= Seret (Hasidic dynasty) =

Romanian Hasidic dynasty

Mendel Rubin of Seret (center), his son Moses Josef Rubin (right) and son-in-law Sholom Lamm (left).

Seret or Sereter Hasidim were a group of Hasidic Jews that existed in the town of Siret (Seret) and the surrounding area in Bukovina (currently split between Romania and Ukraine) during the late nineteenth century until World War II.

They were headed by their Rebbe ("Grand Rabbi") whose family name was Rubin and was a scion of the Hasidic dynasties of the Kosov, Ropshitz and Belz. In practice the Seret Hasidic group was a branch of the Kosov dynasty.

==History==
Rabbi Chaim Hager, forerunner of the Vizhnitz Dynasty, died in 1854 in Kosov (at that time in Galicia, Poland) and left three sons, each of whom had followers (Hasidim).

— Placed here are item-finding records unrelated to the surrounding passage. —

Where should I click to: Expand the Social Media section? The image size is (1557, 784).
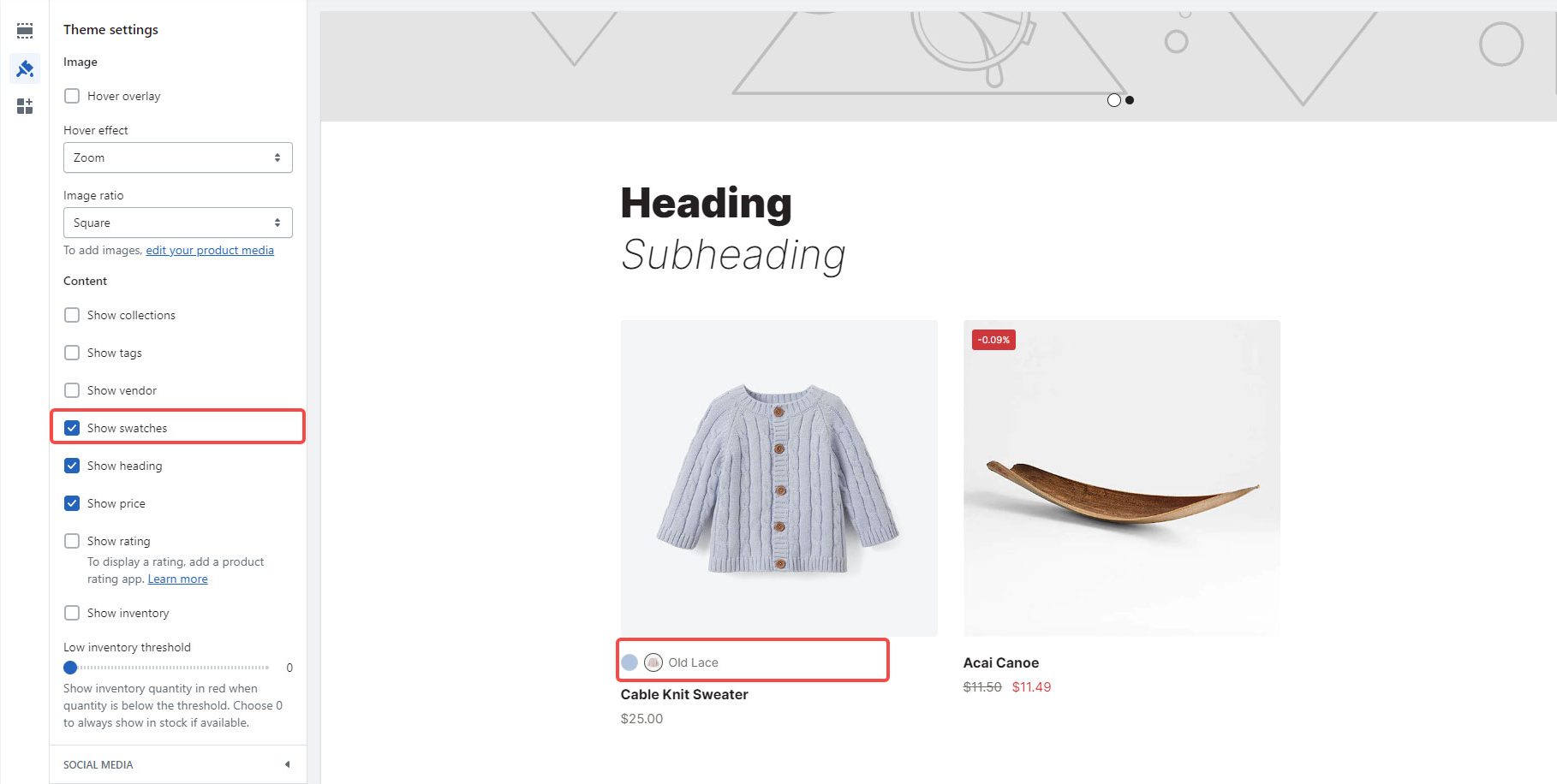tap(177, 764)
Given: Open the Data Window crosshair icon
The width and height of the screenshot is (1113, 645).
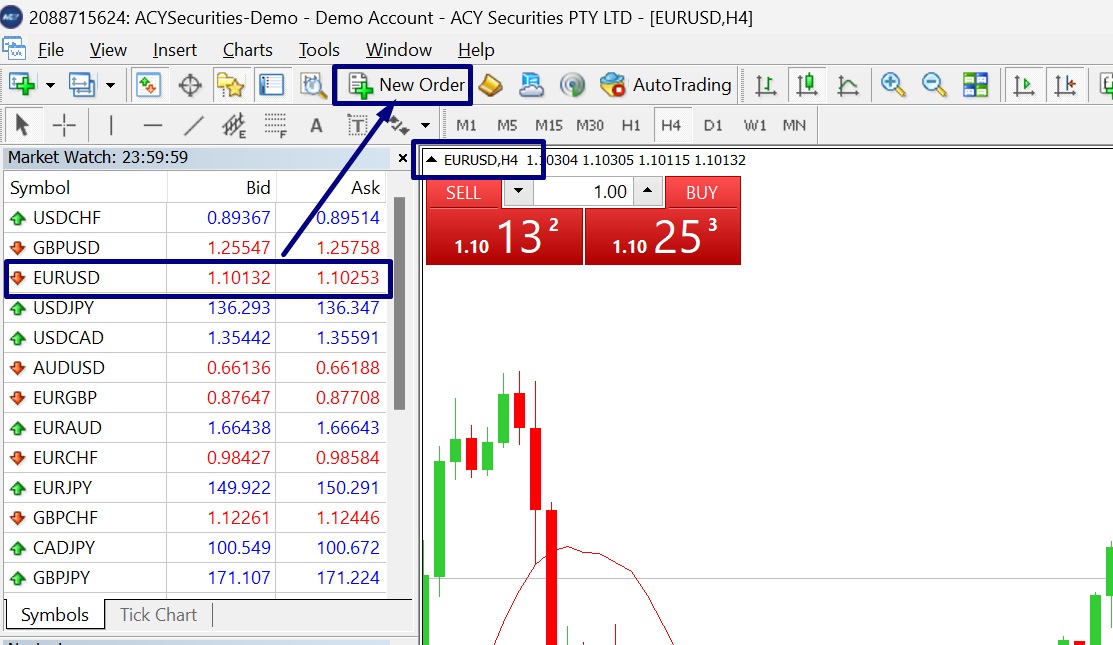Looking at the screenshot, I should 190,85.
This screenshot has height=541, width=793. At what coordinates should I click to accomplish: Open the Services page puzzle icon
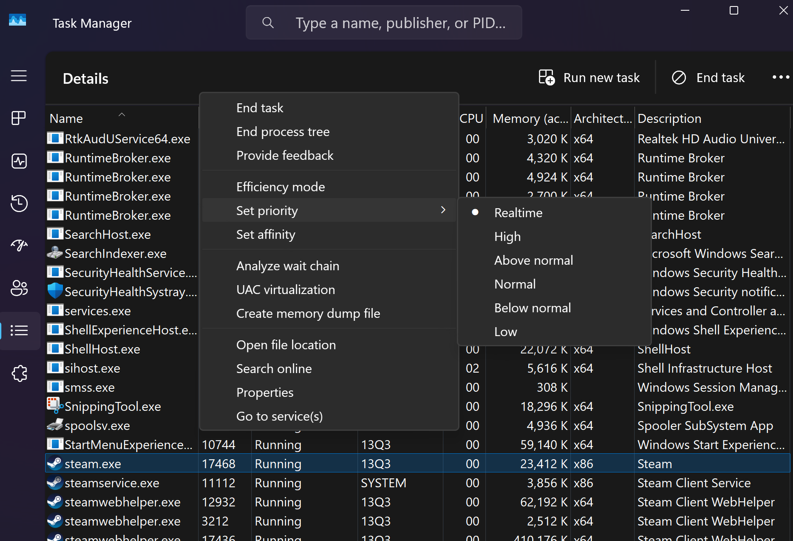tap(19, 374)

The second oldest, rabbi Yosef Alter Hager, moved his permanent residence to Radovitz (Radauti) in 1856. He was married to Leah, the granddaughter of Reb Moshe Tzvi of Savran. In 1873 Reb he emigrated to the Land of Israel and left his only son, Rabbi Moshe Hager in his place in Radovitz.

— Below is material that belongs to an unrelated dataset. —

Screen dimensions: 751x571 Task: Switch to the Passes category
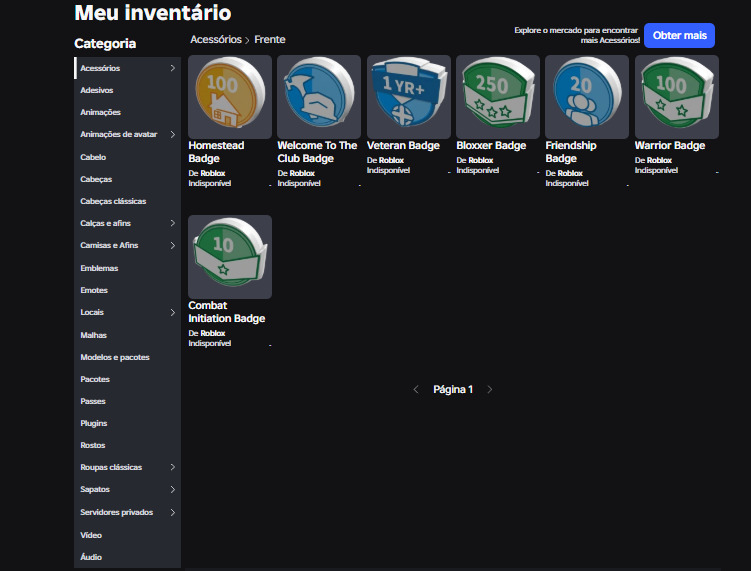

His elder son-in-law rabbi Shmuel Schmelke Rubin (1840-1901), who was married to his daughter Chaya, led Hasidim in nearby Seret (Siret).

Rubin died in 1901 and was succeeded by his son rabbi Pinchos Menachem Mendel Rubin (1870-1941).

Rabbi Boruch Hager of the Vizhnitz Hasidic dynasty served as the official town rabbi in Seret from 1936–1941. After World War II he moved to Israel where he established a neighborhood called "Ramat Vizhnitz" in Haifa and became known as the Seret-Vizhnitzer rebbe, and was succeeded by his son Rabbi Eliezer Hager.
==Legacy==

This dynasty ceased to exist during World War II. There are several Hasidic dynasties that descend from the Seret dynasty including the Muzhai, Sulitza, Sasregen, and Ropshitz dynasties, all currently based in New York.